==== Source passage

Anagha Neelakantan, Asia Director of the International Crisis Group, meanwhile, warned of potential security risks. She also does not believe large numbers of Rohingya will be returning from Bangladesh any time soon.
And the presence of so many traumatized, hopeless refugees in Bangladesh, she said, could be a recipe for further instability and possible cross-border attacks by Rohingya militants, known as ARSA.
Attacks by ARSA inside Rakhine state – first in October 2016 and then again in August – triggered the army's heavy-handed, indiscriminate response.
Well-trained and funded in part by the Middle East, the militants' agenda appears to be to localized. They want the Rohingya to enjoy the same rights as others in Myanmar. But if the situation does not improve, there are fears the militants could be exploited by transnational jihadists with their own aims.
Min Aung Hlaing, commander-in-chief of the armed forces, says the decision as to who returns and when should not be left to governments. It should be for residents inside Myanmar to decide.
"It is impossible to accept the number of persons proposed by Bangladesh," he said last month in a statement. "Emphasis must be placed on wish of local Rakhine ethnic people who are real Myanmar citizens. Only when local Rakhine ethnic people accept it, will all the people satisfy it."
In addition to saying the Muslim minority should be allowed to return freely, safely and in dignity, Myanmar's agreement with Bangladesh says Rohingya will need to provide evidence of their residency – something many say they do not have.
While the agreement says that the UN High Commission for Refugees will play a role in the repatriations, Adrian Edwards, a spokesman in Geneva, said they have so far been excluded from initial discussions between Myanmar and Bangladesh.
Bangladesh wants them to be involved, sources say. Myanmar does not.
But how that can happen and when is just one of the many obstacles to a Rohingya return to Myanmar that many fear, many simply don't want – and that, in the context of the months of violence that 2017 brought to so many people, is for the moment a political talking point and very little else.

========

To do
Update the passage on the Rohingya from "Attacks by ARSA" to "their own aims." by replacing "heavy-handed" with "brutal".

==== Given information

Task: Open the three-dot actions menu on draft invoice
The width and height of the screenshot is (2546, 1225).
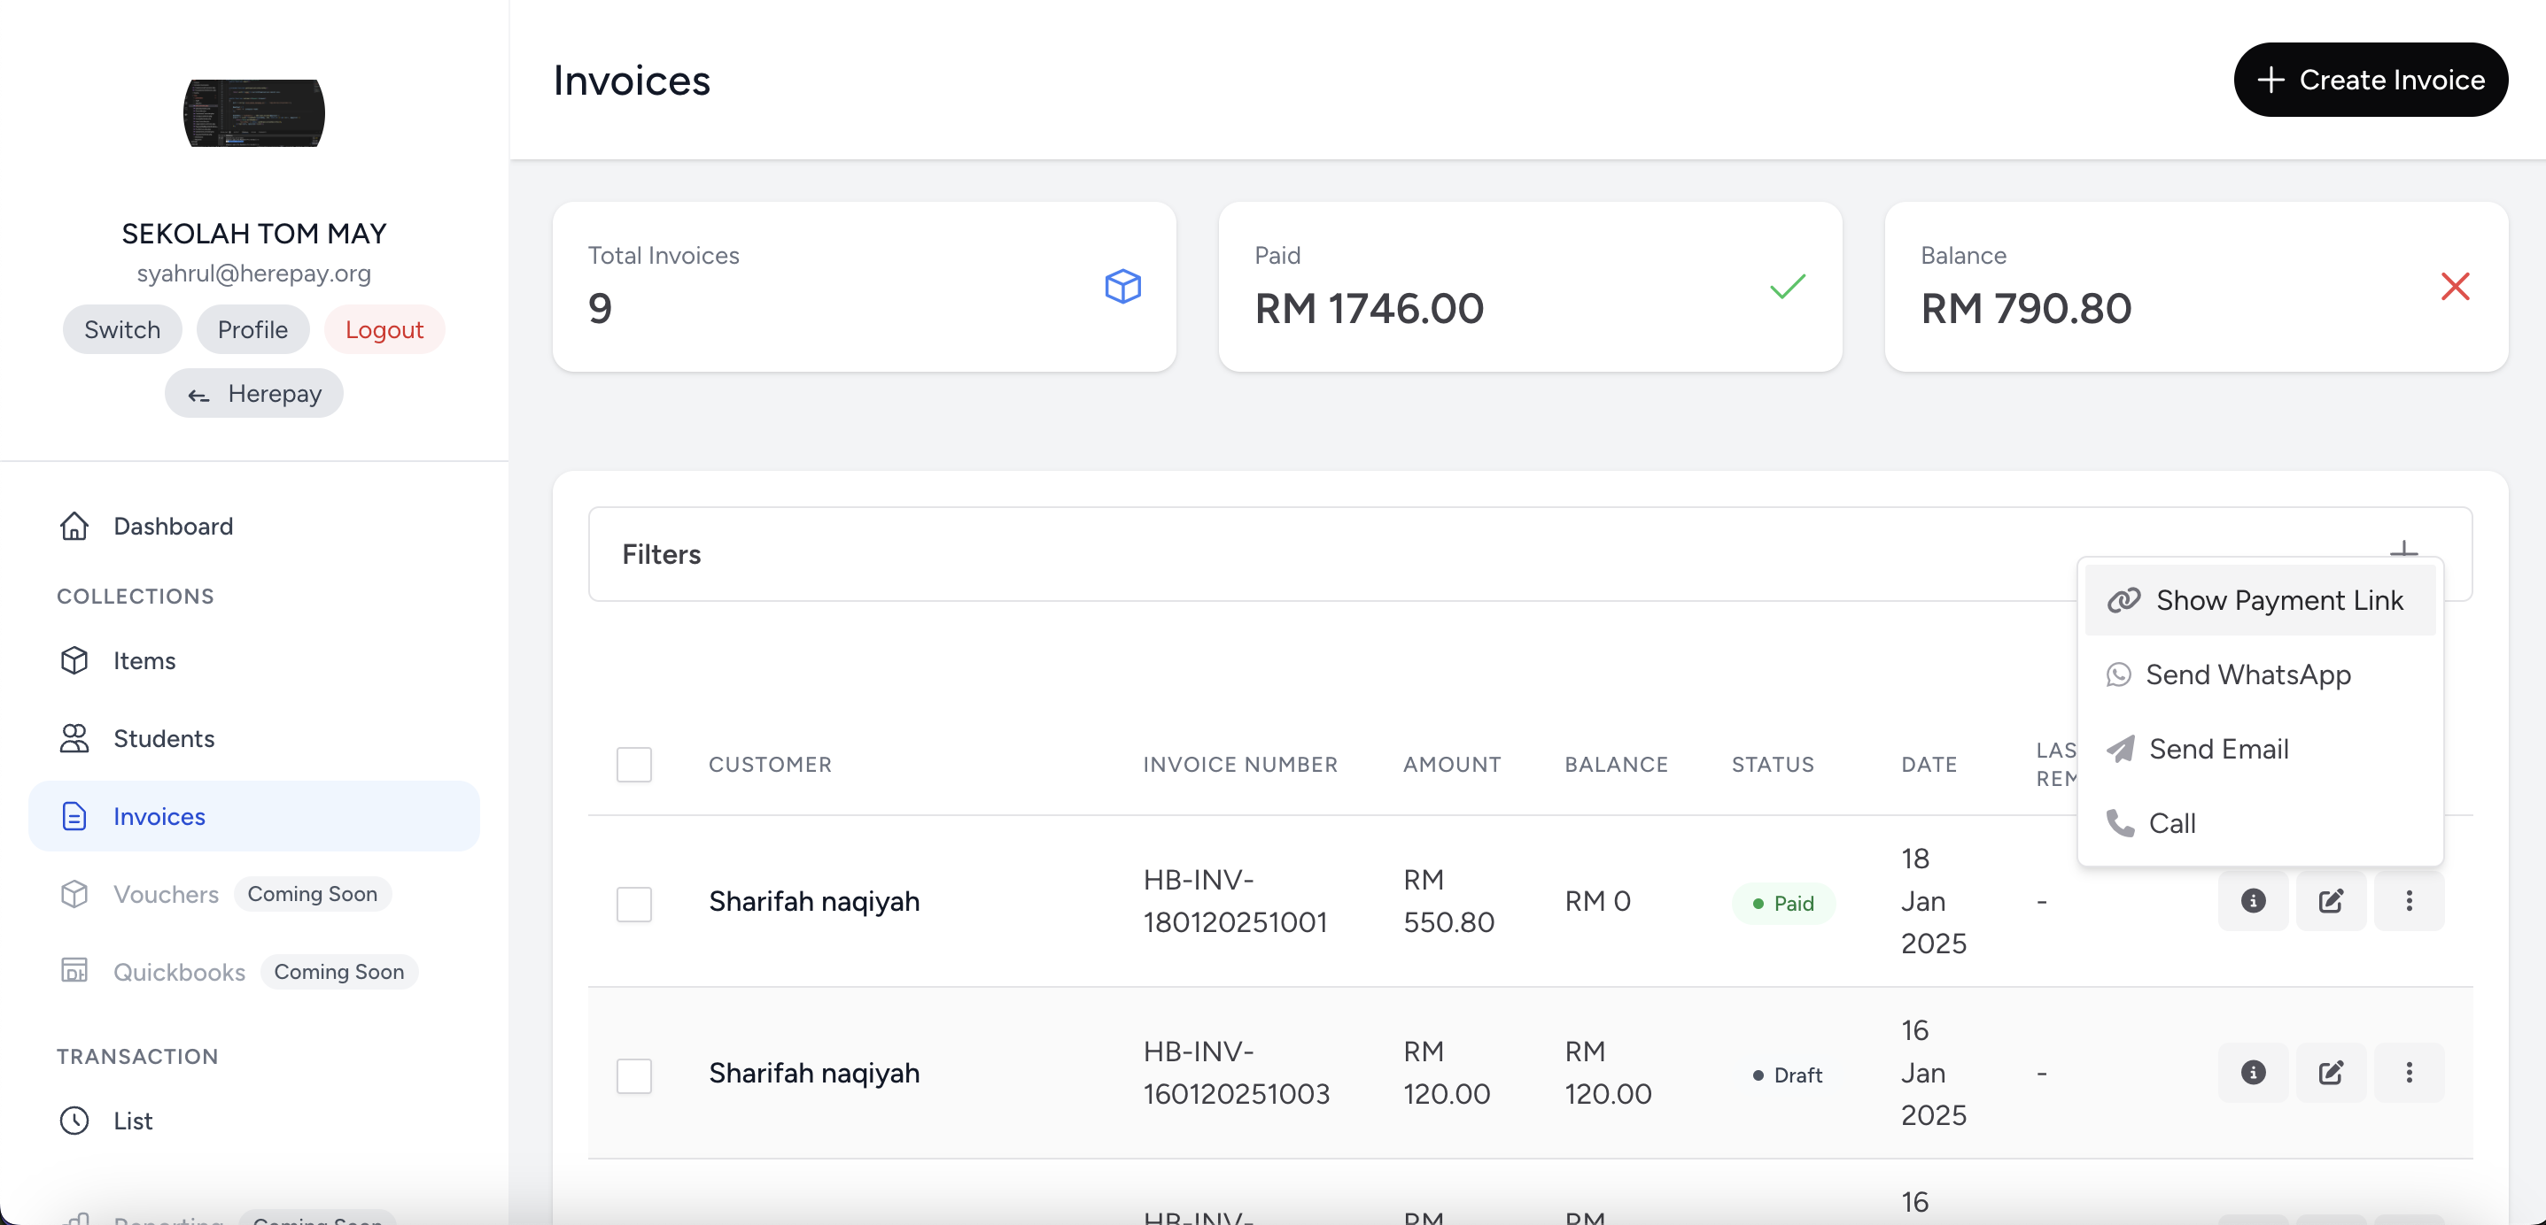Action: coord(2410,1073)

========

Answer
Attacks by ARSA inside Rakhine state – first in October 2016 and then again in August – triggered the army's brutal, indiscriminate response.
Well-trained and funded in part by the Middle East, the militants' agenda appears to be to localized. They want the Rohingya to enjoy the same rights as others in Myanmar. But if the situation does not improve, there are fears the militants could be exploited by transnational jihadists with their own aims.